Moody’s cut the outlook on Turkey’s sovereign rating to negative on Friday, citing political turbulence, increased external financing pressure and weaker growth prospects, triggering losses in the lira.
The Turkish currency weakened to 2.1195 by 0712 GMT against the dollar from 2.0975 late on Thursday, while bond yields rose.
Moody’s said one of the two drivers prompting the change in outlook was increased pressure on the country’s external financing position driven by “heightened political uncertainty and lower global liquidity.”
The Turkish economy’s Achilles’ heel has long been its large current account deficit. According to data announced on Friday, the gap narrowed to $3.19 billion in February from $4.93 billion a month earlier, slightly above a Reuters poll forecast for a deficit of $3.05 billion.

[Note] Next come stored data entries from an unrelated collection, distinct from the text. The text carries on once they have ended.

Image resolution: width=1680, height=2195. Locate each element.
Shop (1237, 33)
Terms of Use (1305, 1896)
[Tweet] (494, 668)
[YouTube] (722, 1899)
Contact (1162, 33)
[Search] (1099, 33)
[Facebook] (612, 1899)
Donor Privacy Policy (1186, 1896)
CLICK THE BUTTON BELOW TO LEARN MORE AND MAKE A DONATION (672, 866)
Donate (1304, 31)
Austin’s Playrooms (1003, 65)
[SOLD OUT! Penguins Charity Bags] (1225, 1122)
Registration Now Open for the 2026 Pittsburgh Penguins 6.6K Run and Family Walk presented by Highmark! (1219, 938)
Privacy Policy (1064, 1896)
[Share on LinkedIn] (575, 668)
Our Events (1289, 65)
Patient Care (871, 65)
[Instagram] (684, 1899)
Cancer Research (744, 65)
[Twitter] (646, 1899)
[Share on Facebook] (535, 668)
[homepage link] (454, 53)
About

Given a slowing near-term outlook for economic growth and a more uncertain policy environment, prospects for growth-enhancing structural reforms might be diminished, the rating agency added.
A corruption scandal that broke out in December has presented Prime Minister Tayyip Erdogan’s government with its biggest woes during its 12 years in power.
But his AK Party won local elections on March 30, prompting a rally on markets that viewed the outcome as having decreased political uncertainty.
Erdogan’s response to the corruption inquiry - purging thousands of officers from the police force and reassigning hundreds of prosecutors and judges - has raised concern in Western capitals, including Brussels, which fears the EU candidate nation is moving further away from European norms.
“Moody’s expects these tensions in the political arena to persist until at least the second quarter of 2015, when parliamentary elections are due,” the report said.
Noting the drop in the lira that followed the Moody’s revision, Erkin Isik, strategist at TEB, wrote that recent easing of liquidity conditions by the central bank and the subsequent fall in interbank rates had also left the currency vulnerable.
Criticism by Erdogan last week of the central bank also caused concern for investors as they questioned political interference in the bank’s policy.
Bank governor Erdem Basci hinted at interest rate cuts on Monday for the first time in a year, three days after Erdogan called for a rate cut.
“Given the financial turbulences that Turkey experienced in recent months as well as the apparent risks on the economic outlook, the Moody’s decision is not surprising,” analysts at Finansbank said in a research note.
“Furthermore, a downgrade seems also possible if the conditions leading to this decision exacerbate in the future.”
Turkey’s two-year benchmark yield climbed 20 basis points to 10.03 percent by 0722 GMT, from 9.83 percent on Thursday.